**TASK GOAL**
What I need is an exact repeat of the lines from the one with "Task: Open Decimal" through the end of the listing below. Leave out every picture.

**SOURCE MATERIAL**
*** Block opens ***

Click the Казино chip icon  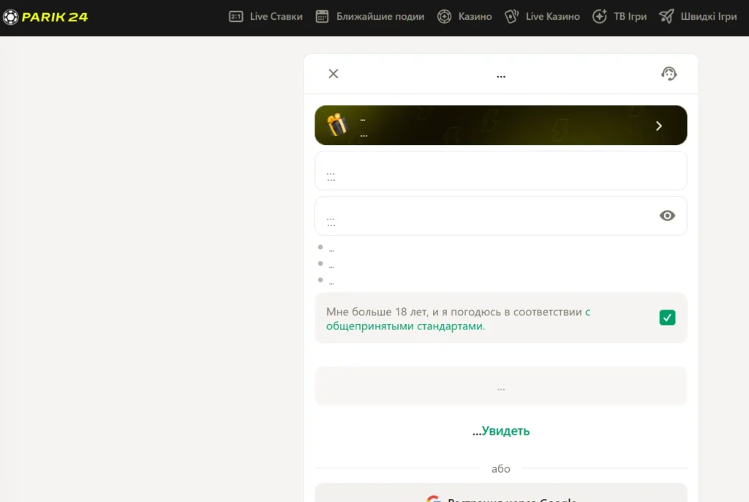[444, 16]
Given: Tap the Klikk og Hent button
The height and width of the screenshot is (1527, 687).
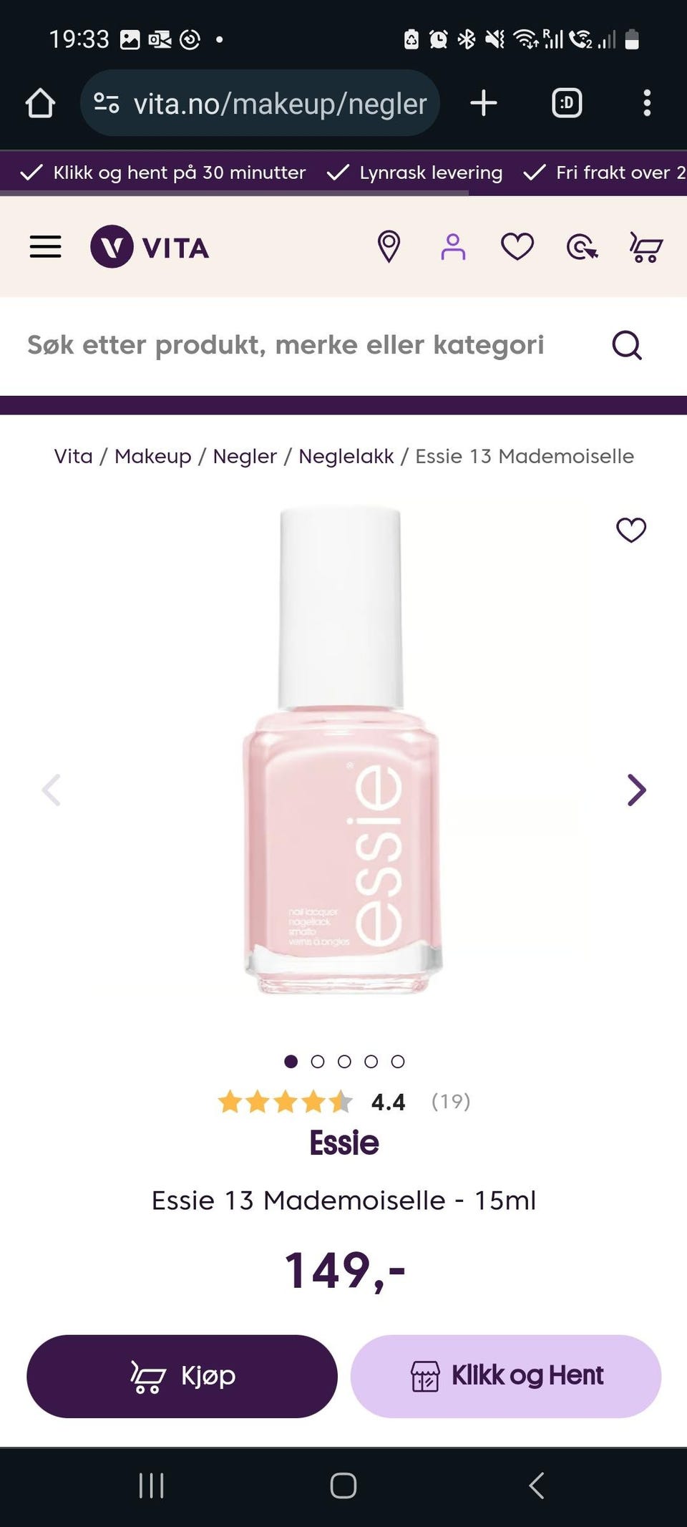Looking at the screenshot, I should pyautogui.click(x=506, y=1376).
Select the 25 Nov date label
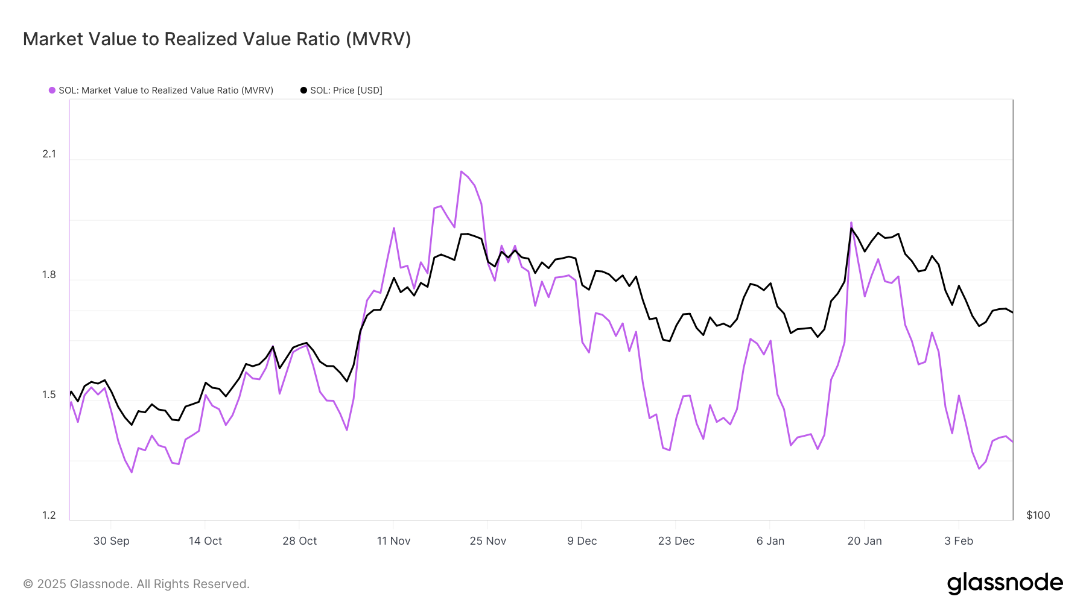This screenshot has width=1086, height=611. click(487, 541)
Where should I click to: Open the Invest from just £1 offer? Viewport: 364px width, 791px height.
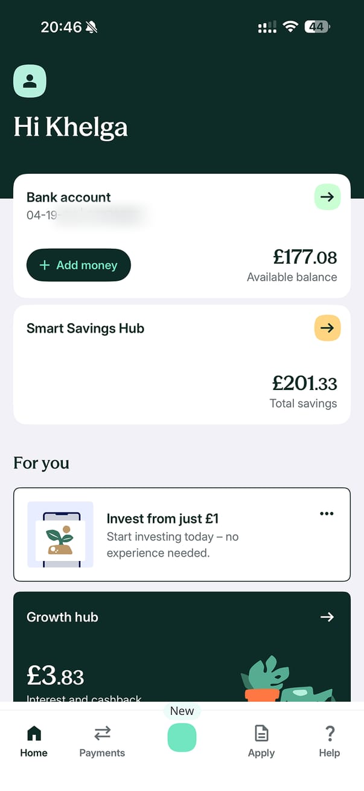(162, 519)
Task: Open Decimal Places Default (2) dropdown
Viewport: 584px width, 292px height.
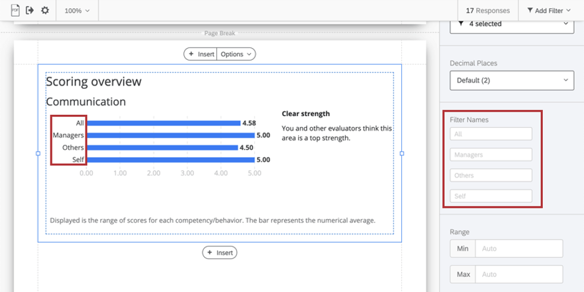Action: click(512, 80)
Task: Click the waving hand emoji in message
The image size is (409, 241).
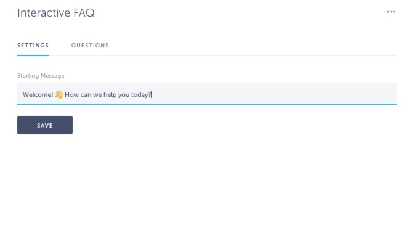Action: 59,94
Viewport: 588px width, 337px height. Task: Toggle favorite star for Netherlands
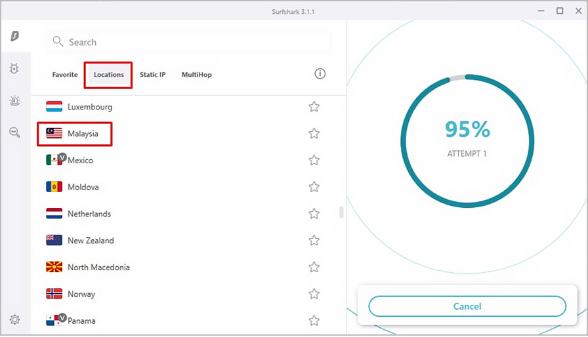[314, 214]
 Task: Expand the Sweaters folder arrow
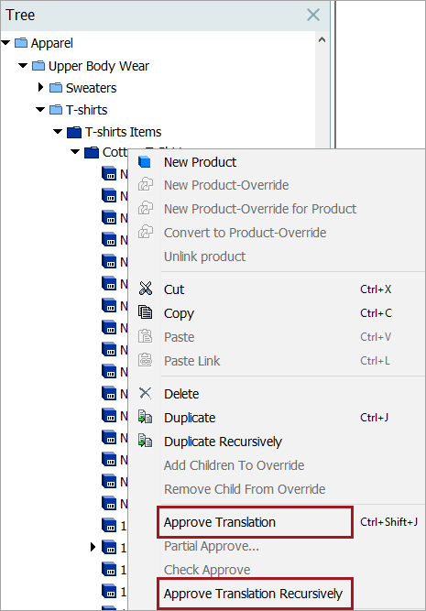coord(40,87)
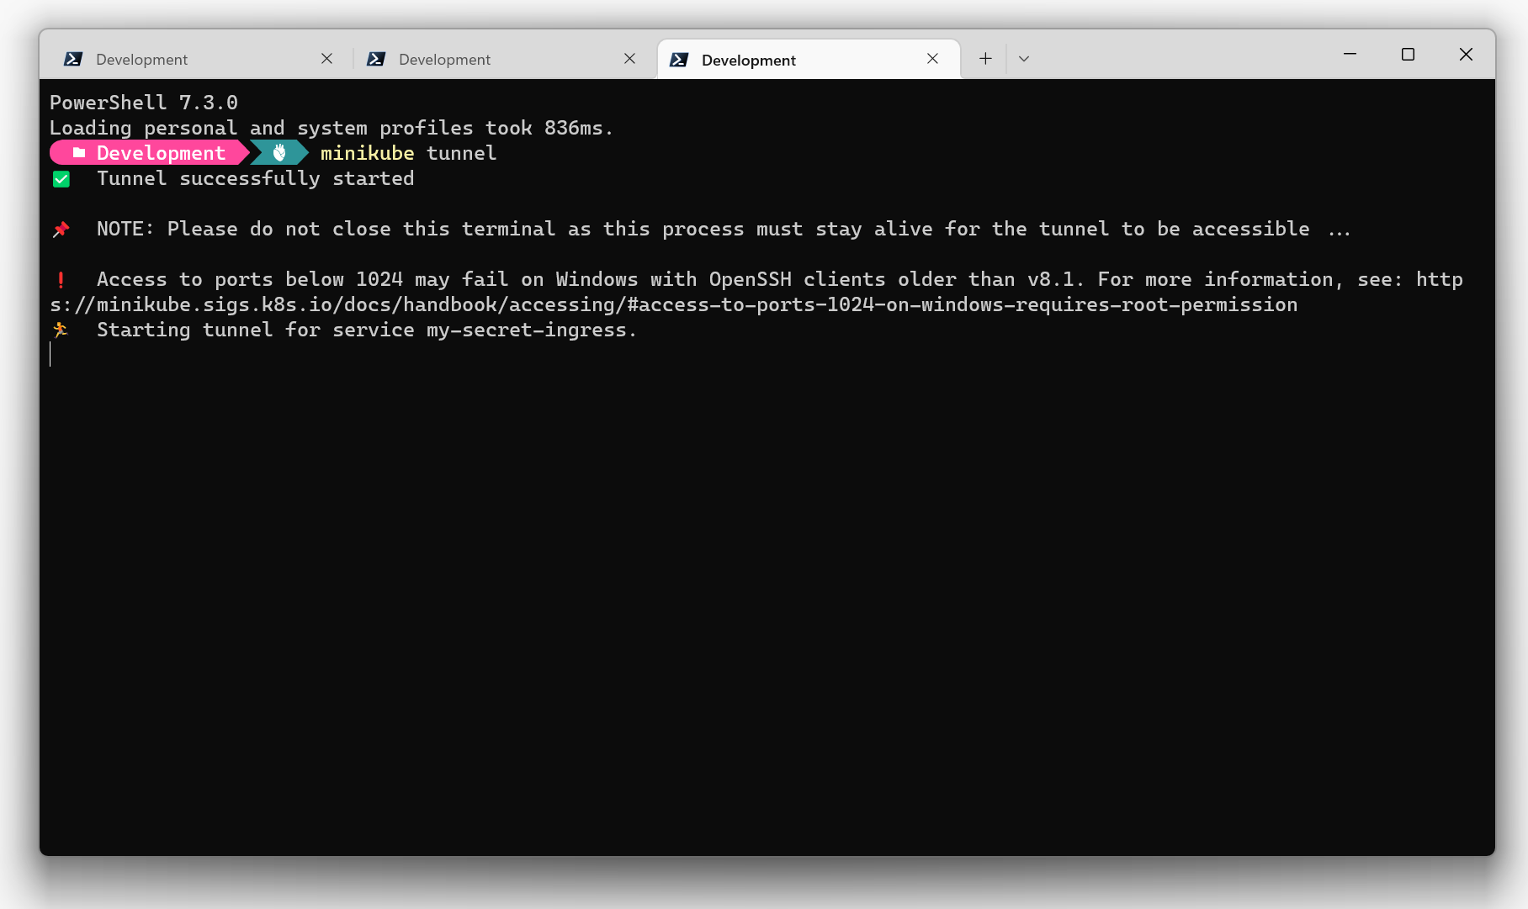Close the second Development tab
The width and height of the screenshot is (1528, 909).
click(629, 59)
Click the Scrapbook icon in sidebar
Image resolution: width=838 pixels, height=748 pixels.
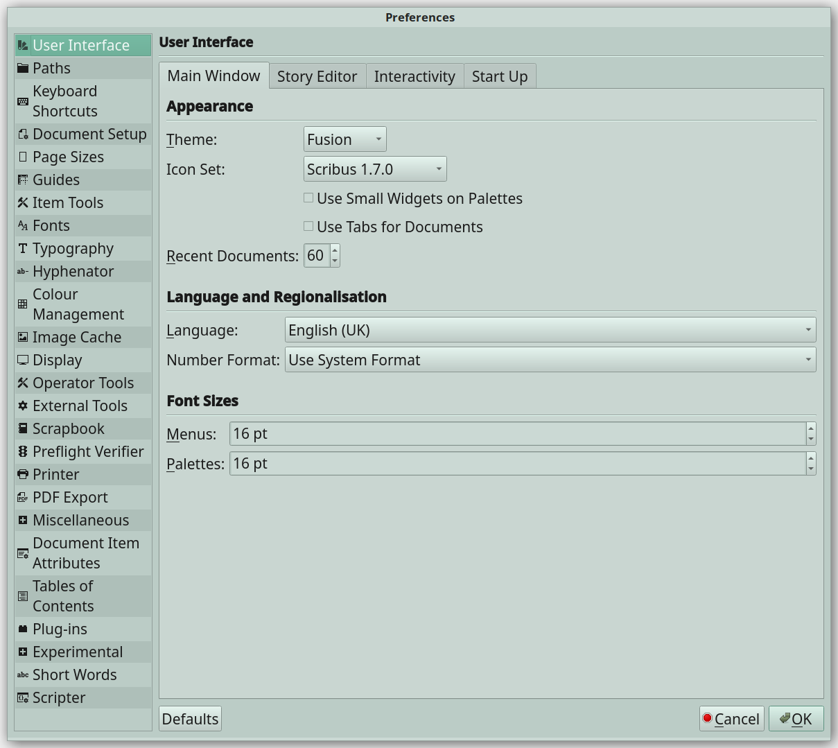coord(23,428)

*** Block closes ***

**RESPONSE TO THIS TASK**
Task: Open Decimal Places Default (2) dropdown
Viewport: 584px width, 292px height.
Action: click(512, 80)
Task: Click the waving hand emoji in message
The image size is (409, 241).
Action: 59,94
Viewport: 588px width, 337px height. Task: Toggle favorite star for Netherlands
[314, 214]
 Task: Expand the Sweaters folder arrow
coord(40,87)
Close the second Development tab
The width and height of the screenshot is (1528, 909).
click(629, 59)
Click the Scrapbook icon in sidebar
Image resolution: width=838 pixels, height=748 pixels.
coord(23,428)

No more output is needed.